[Stored entries]

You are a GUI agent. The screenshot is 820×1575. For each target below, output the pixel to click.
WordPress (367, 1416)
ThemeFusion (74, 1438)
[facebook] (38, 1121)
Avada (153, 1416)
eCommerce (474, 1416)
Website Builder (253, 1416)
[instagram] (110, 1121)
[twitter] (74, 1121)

■ TASK INSTRUCTIONS:
Which lines run from the one containing "[facebook] (38, 1121)" to the end of the data? Output them exactly, with nothing added.

■ ANSWER SPACE:
[facebook] (38, 1121)
Avada (153, 1416)
eCommerce (474, 1416)
Website Builder (253, 1416)
[instagram] (110, 1121)
[twitter] (74, 1121)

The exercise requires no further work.